Record set START

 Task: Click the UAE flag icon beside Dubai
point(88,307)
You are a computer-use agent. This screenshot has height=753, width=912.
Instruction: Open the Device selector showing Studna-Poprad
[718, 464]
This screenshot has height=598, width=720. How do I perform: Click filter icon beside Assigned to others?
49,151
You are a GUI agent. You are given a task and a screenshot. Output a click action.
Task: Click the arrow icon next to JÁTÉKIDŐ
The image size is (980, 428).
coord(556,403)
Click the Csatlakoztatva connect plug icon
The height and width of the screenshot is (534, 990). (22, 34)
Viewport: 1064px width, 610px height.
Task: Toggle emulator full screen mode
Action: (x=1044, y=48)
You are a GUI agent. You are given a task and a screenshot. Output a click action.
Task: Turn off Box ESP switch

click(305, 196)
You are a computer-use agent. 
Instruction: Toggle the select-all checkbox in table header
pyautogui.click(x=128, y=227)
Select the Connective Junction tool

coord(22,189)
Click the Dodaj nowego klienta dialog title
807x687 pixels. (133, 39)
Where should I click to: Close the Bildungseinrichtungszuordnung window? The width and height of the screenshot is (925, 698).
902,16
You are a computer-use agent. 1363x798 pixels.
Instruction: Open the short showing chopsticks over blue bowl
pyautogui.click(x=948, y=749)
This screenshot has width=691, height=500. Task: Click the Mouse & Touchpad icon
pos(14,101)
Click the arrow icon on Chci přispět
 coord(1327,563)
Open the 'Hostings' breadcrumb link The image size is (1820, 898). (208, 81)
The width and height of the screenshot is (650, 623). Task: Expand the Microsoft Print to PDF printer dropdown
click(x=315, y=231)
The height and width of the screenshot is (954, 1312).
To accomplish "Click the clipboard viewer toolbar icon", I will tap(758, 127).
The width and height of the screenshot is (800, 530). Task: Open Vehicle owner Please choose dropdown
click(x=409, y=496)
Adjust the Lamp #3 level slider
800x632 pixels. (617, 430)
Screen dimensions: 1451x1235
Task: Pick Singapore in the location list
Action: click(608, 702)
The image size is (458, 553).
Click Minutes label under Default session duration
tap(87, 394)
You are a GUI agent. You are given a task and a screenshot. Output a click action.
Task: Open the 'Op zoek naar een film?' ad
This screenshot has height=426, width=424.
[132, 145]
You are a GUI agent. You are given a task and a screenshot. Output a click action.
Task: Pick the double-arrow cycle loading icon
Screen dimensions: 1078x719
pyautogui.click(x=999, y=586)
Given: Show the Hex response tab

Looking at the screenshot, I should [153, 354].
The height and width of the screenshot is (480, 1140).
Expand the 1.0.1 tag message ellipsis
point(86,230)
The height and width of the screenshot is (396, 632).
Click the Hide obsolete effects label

Record set END

• Task goal: Please output the records shown above, with every character intact.

• Output:
 Task: Click the UAE flag icon beside Dubai
point(88,307)
You are a computer-use agent. This screenshot has height=753, width=912.
Instruction: Open the Device selector showing Studna-Poprad
[718, 464]
This screenshot has height=598, width=720. How do I perform: Click filter icon beside Assigned to others?
49,151
You are a GUI agent. You are given a task and a screenshot. Output a click action.
Task: Click the arrow icon next to JÁTÉKIDŐ
The image size is (980, 428).
coord(556,403)
Click the Csatlakoztatva connect plug icon
The height and width of the screenshot is (534, 990). (22, 34)
Viewport: 1064px width, 610px height.
Task: Toggle emulator full screen mode
Action: (x=1044, y=48)
You are a GUI agent. You are given a task and a screenshot. Output a click action.
Task: Turn off Box ESP switch

click(305, 196)
You are a computer-use agent. 
Instruction: Toggle the select-all checkbox in table header
pyautogui.click(x=128, y=227)
Select the Connective Junction tool

coord(22,189)
Click the Dodaj nowego klienta dialog title
807x687 pixels. (133, 39)
Where should I click to: Close the Bildungseinrichtungszuordnung window? The width and height of the screenshot is (925, 698).
902,16
You are a computer-use agent. 1363x798 pixels.
Instruction: Open the short showing chopsticks over blue bowl
pyautogui.click(x=948, y=749)
This screenshot has width=691, height=500. Task: Click the Mouse & Touchpad icon
pos(14,101)
Click the arrow icon on Chci přispět
 coord(1327,563)
Open the 'Hostings' breadcrumb link The image size is (1820, 898). (208, 81)
The width and height of the screenshot is (650, 623). Task: Expand the Microsoft Print to PDF printer dropdown
click(x=315, y=231)
The height and width of the screenshot is (954, 1312).
To accomplish "Click the clipboard viewer toolbar icon", I will tap(758, 127).
The width and height of the screenshot is (800, 530). Task: Open Vehicle owner Please choose dropdown
click(x=409, y=496)
Adjust the Lamp #3 level slider
800x632 pixels. (617, 430)
Screen dimensions: 1451x1235
Task: Pick Singapore in the location list
Action: click(608, 702)
The image size is (458, 553).
Click Minutes label under Default session duration
tap(87, 394)
You are a GUI agent. You are given a task and a screenshot. Output a click action.
Task: Open the 'Op zoek naar een film?' ad
This screenshot has height=426, width=424.
[132, 145]
You are a GUI agent. You are given a task and a screenshot. Output a click action.
Task: Pick the double-arrow cycle loading icon
Screen dimensions: 1078x719
pyautogui.click(x=999, y=586)
Given: Show the Hex response tab

Looking at the screenshot, I should [153, 354].
The height and width of the screenshot is (480, 1140).
Expand the 1.0.1 tag message ellipsis
point(86,230)
The height and width of the screenshot is (396, 632).
Click the Hide obsolete effects label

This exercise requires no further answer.